> **Passage**
....

# Fully Supported?



## Aarolar (Dec 14, 2008)

Are Kahrs chambers fully supported? Thanks Aaron


----------



## buck32 (May 26, 2008)

I have a Kahr PM9 and not quite sure what you mean by that question.


----------



## Magicmanmb (Jan 6, 2007)

buck32 said:


> I have a Kahr PM9 and not quite sure what you mean by that question.


Wants to know if the chamber is fully supported. Not 100% but I believe they have polyogonal rifling also. so in a larger caliber not fully supported chamber.


----------



## Steve M1911A1 (Feb 6, 2008)

I don't know of any .45 ACP semi-auto that has a chamber that "fully supports" the cartridge within it. I only know about .45 ACP, though.
Because of the feeding geometry, some small part of the base of the .45 cartridge has to remain unsupported by the lower-rear end of the barrel (at the feed-ramp). But because the .45 is a relatively low-pressure cartridge, and its base is purposely left quite thick, blowout is just about impossible...given properly loaded cartridges, that is.


----------



## Aarolar (Dec 14, 2008)

I am speaking specifically of the CW40 and possibly reloading in the future, I know Glocks have had issues.


----------



## Black Metal (Jan 16, 2008)

Aarolar said:


> I am speaking specifically of the CW40 and possibly reloading in the future, I know Glocks have had issues.


The Kahrs are not fully supported but they do have very tight chambers. From everything I have read brass holds up pretty well in them.


----------



## Aarolar (Dec 14, 2008)

Ok thanks I am just thinking about further down the road not even sure it I can justify reloading for a pistol as I don't think I could save that much.


----------



## buck32 (May 26, 2008)

I learned something today. Thank you all.


----------



## Magicmanmb (Jan 6, 2007)

A button rifled bbl will stronger than a polyogonal rifled. .40S&W was designed from the 10mm which compared side by side the 10mm & .45 produce a lot lower pressures. Almost very KB has been with a glock 22 that I have heard of. But if your planning on reloading cut the powder down by a few grains. Also take note that using reloaded ammo will void the warranty on every gun I've seen. Not say to give up reloading just remember that in .40 cal the chamber pressure is nearly twice of comparable .45.


----------



## Aarolar (Dec 14, 2008)

Magicmanmb said:


> A button rifled bbl will stronger than a polyogonal rifled. .40S&W was designed from the 10mm which compared side by side the 10mm & .45 produce a lot lower pressures. Almost very KB has been with a glock 22 that I have heard of. But if your planning on *reloading cut the powder down by a few grains*. Also take note that using reloaded ammo will void the warranty on every gun I've seen. Not say to give up reloading just remember that in .40 cal the chamber pressure is nearly twice of comparable .45.


Yeah if I reload at all it will be light target loads nothing special at all. Then again I may never do it, I have reloaded for rifles before in the past and it really wasn't my cup of tea...


----------



## greenjeans (Jan 14, 2007)

....

> **Task requirements**
Repeat the thread between "Ok thanks I" and "save that much.", inclusive. The data after the thread isn't needed.

> **Data provided**
....

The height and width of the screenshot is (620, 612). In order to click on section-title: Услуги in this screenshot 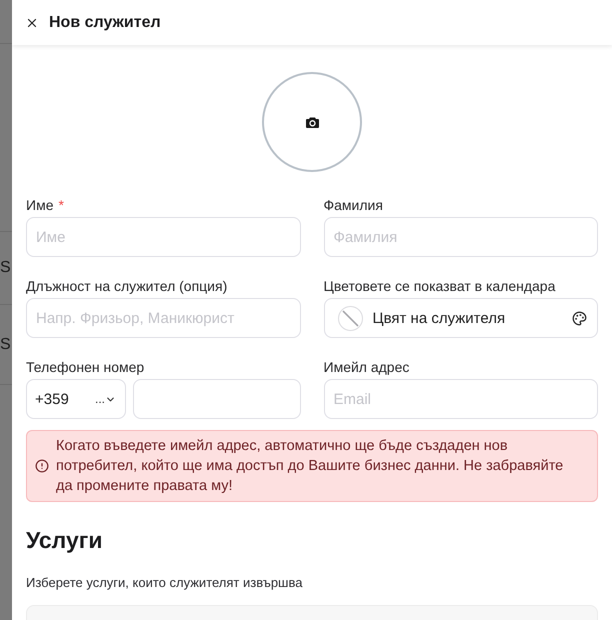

....

> **Result**
Ok thanks I am just thinking about further down the road not even sure it I can justify reloading for a pistol as I don't think I could save that much.